If you are the type that focuses on the numbers, you may notice that exercising often burns fewer calories than we think and “nutrition” products are often high calorie indulgences. For example, you burn about 100 calories for every mile you walk or run. Yet the average energy bar provides 250 calories and a 16 ounce fruit smoothie can easily top 400 calories. Playing the numbers game takes the fun out of working out. Instead, try to shift your focus away from the numbers. They can be a good reference point but so can your body. Go back to enjoying your workout and incorporating a balanced amount of food in your diet throughout the day.

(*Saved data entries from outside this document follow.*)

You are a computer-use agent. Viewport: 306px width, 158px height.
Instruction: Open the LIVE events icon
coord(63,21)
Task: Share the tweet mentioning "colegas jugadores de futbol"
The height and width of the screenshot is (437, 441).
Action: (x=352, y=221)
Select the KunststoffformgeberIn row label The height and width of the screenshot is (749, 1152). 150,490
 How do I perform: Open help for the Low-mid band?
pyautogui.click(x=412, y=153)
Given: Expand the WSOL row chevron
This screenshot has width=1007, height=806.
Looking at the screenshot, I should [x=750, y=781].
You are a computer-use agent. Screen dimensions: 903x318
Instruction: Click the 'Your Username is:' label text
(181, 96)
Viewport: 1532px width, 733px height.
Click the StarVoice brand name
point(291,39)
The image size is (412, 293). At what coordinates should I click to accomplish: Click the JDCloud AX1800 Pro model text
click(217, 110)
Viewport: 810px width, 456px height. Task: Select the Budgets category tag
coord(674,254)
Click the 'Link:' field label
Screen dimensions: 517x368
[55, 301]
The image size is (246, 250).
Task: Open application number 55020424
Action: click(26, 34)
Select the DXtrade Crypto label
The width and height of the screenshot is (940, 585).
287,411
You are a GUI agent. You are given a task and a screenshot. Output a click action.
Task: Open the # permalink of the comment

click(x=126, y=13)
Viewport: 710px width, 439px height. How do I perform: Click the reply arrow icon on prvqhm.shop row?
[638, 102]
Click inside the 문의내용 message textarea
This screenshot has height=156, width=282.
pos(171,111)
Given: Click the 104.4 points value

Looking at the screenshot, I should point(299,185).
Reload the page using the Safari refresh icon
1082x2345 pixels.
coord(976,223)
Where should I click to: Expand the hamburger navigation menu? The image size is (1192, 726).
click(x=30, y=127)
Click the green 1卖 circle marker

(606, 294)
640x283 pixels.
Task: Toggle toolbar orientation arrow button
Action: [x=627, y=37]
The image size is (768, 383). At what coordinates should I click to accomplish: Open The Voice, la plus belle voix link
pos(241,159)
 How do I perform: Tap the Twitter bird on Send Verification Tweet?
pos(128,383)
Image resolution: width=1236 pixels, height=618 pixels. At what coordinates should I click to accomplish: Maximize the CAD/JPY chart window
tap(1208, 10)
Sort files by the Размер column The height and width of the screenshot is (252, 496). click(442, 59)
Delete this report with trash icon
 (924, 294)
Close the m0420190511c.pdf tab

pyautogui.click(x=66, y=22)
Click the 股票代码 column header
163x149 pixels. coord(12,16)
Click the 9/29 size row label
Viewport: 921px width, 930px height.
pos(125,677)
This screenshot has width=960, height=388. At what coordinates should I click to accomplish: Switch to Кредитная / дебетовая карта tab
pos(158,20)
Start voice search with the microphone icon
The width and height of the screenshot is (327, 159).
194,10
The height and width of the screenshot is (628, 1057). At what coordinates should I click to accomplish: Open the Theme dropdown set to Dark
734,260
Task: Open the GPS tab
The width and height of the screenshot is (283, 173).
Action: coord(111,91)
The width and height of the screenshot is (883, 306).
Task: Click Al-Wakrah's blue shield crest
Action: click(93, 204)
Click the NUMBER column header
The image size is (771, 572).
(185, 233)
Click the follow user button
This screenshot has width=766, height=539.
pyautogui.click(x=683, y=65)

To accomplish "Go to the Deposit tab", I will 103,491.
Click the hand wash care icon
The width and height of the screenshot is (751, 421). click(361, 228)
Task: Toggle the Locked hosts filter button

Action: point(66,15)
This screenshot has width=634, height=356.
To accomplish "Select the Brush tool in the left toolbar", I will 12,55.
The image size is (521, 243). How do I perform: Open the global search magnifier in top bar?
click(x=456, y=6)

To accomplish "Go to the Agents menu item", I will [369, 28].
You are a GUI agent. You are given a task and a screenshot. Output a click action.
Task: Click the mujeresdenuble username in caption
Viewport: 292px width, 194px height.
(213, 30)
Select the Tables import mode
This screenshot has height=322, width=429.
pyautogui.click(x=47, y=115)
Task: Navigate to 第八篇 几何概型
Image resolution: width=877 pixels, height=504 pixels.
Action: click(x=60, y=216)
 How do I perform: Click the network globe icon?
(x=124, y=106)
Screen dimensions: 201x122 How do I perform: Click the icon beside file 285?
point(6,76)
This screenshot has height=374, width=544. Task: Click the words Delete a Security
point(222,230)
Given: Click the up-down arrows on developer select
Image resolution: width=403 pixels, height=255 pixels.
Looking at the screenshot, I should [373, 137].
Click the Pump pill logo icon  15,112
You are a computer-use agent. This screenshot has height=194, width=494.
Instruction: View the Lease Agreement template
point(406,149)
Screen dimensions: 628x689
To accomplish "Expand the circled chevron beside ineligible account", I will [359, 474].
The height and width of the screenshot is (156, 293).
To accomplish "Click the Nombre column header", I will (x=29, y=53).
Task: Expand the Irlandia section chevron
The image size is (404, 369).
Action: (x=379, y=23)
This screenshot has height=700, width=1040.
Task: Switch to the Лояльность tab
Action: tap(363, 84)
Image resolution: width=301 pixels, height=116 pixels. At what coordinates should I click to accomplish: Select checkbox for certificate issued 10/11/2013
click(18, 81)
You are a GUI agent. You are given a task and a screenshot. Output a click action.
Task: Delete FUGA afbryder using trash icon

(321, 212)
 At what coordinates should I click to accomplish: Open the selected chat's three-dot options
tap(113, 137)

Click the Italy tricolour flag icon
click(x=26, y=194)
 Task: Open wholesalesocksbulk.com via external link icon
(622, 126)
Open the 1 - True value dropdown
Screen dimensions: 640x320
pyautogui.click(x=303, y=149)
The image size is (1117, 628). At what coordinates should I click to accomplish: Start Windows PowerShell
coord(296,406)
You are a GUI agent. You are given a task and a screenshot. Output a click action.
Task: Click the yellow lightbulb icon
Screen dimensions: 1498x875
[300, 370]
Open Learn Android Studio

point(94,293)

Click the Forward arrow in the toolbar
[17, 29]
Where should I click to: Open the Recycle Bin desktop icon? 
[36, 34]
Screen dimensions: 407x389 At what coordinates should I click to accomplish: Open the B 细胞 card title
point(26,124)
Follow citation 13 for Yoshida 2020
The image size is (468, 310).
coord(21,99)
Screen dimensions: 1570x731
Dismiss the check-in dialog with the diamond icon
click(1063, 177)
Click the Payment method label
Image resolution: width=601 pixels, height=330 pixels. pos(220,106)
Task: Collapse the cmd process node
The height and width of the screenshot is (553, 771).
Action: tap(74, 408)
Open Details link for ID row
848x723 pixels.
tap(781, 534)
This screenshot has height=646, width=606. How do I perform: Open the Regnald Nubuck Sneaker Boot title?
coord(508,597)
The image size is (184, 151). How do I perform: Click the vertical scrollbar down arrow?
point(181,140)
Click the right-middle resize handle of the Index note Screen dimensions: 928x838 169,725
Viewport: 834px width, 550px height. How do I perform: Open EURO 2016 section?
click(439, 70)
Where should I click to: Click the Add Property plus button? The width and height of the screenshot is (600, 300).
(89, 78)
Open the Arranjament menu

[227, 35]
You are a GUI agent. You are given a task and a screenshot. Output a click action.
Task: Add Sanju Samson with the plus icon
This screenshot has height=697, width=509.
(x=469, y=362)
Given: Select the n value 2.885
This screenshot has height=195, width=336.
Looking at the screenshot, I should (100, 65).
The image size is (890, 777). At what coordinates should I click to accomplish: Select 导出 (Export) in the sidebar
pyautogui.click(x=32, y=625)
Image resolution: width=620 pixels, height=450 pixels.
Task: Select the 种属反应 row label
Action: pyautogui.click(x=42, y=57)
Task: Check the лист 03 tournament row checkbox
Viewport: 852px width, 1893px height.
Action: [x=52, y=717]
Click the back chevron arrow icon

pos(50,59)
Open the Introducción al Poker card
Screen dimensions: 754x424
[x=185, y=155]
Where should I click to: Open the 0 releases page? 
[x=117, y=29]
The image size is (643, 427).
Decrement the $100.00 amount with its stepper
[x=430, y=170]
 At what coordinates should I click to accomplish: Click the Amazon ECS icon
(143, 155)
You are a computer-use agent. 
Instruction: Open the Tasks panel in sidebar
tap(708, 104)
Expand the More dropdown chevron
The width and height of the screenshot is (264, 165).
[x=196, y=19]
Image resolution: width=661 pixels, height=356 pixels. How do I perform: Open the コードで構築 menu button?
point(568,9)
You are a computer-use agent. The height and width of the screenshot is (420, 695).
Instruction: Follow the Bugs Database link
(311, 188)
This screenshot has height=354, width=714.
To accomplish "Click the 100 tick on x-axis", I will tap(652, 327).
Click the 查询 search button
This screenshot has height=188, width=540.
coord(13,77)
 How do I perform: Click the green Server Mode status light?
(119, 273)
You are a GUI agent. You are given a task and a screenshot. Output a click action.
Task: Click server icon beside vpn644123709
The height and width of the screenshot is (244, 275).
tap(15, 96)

Here are a few tips to help fuel your workout and refuel afterwards:


Concentrate more on hydration. Food should be light (think 100 calories or less) and mainly carbohydrates. Examples include fruits, pretzels, fig bars, energy gels, rice cakes, a small granola bar, or a sports drink.


It’s best to include both carbohydrates and proteins in a ratio of 3:1. This is true whether you are grabbing a snack or ready to eat a meal. If you are unable to eat a meal right away, replenish with an 8 ounce glass of milk, a serving of greek yogurt, or string cheese and crackers.


Meal size should be determined by hunger. Listen to your body. Eat when you are hungry and stop when you are full. You might be satisfied with a hard boiled egg, slice of toast, and a piece of fruit. Or perhaps a tortilla wrap with hummus and veggies.


Don’t reward your efforts with food. Make sure your exercise and nutrition goals are enjoyable and bring you satisfaction. Try not to frame them like a list of chores.